If you, our loyal readers, didn’t already see this one pass through on the news cycle earlier this week, you might want to take a look. The firm ISE (Independent Security Evaluators) has engaged in a second major review of routers, NAS, IoT, and related networking devices targeted at the SOHO and entry-level enterprise market, and found a range of active exploits ranging from minor all the way to root shell access.  Threatpost has a summary of the research paper the ISE team issued, and suffice to say it includes major products from Asus, Buffalo, Lenovo, Netgear, and others.
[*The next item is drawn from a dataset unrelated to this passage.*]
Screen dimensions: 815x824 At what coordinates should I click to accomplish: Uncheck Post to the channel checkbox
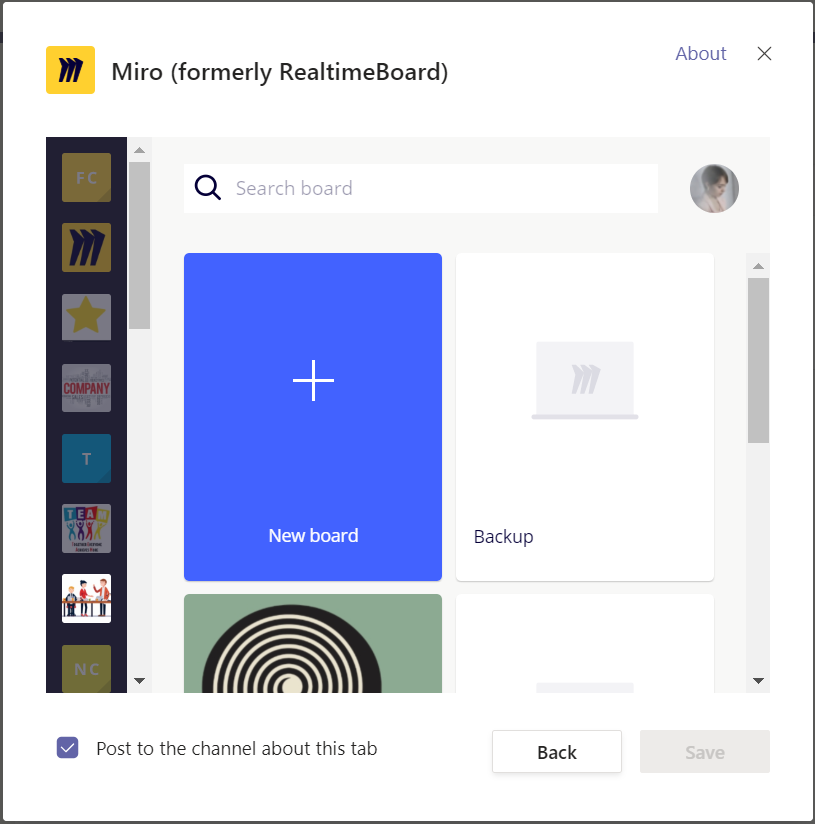click(x=67, y=748)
Major Brands, Major Issues

Here’s a particularly palpitating piece on one of Netgear’s primo products, purportedly pillaged by pusillanimous perfidy per the ISE paper producers:

The NETGEAR Nighthawk X10 R9000 is a high-end flagship router, supporting a variety of traffic management and administrative features. The primary user interface for this device is a web application, but a SOAP-based mobile application is also available. Within either interface, an administrator may manipulate common network settings, view device logs, manage Quality of Service as well as various other settings.





Initial testing of the administrative mobile application revealed that the “X-Forwarded-For” HTTP header is interpreted by the application. This header is commonly used by load balancers to convey a client’s IP address to downstream services, but it can lead to unexpected issues if used improperly. This device appears to interpret the header’s contents as the client’s real IP address, overriding any previous values. This device also appears to whitelist requests from its own IP address, allowing internal use of the API without managing authentication. When combined, these two functionalities give an attacker the ability to bypass all authentication checks on the SOAP API.

The ISE product appears to be reasonably well-written papurrr that includes methodology descriptions and code snippets of the exploits, so if you’re a network admin, a security researcher, or just a concerned citizen with a laser printer and 50,000 mp3s to keep secure from that aspiring PenTester next door who likes to harass your home network with a WiFi pineapple, it’s worth a look.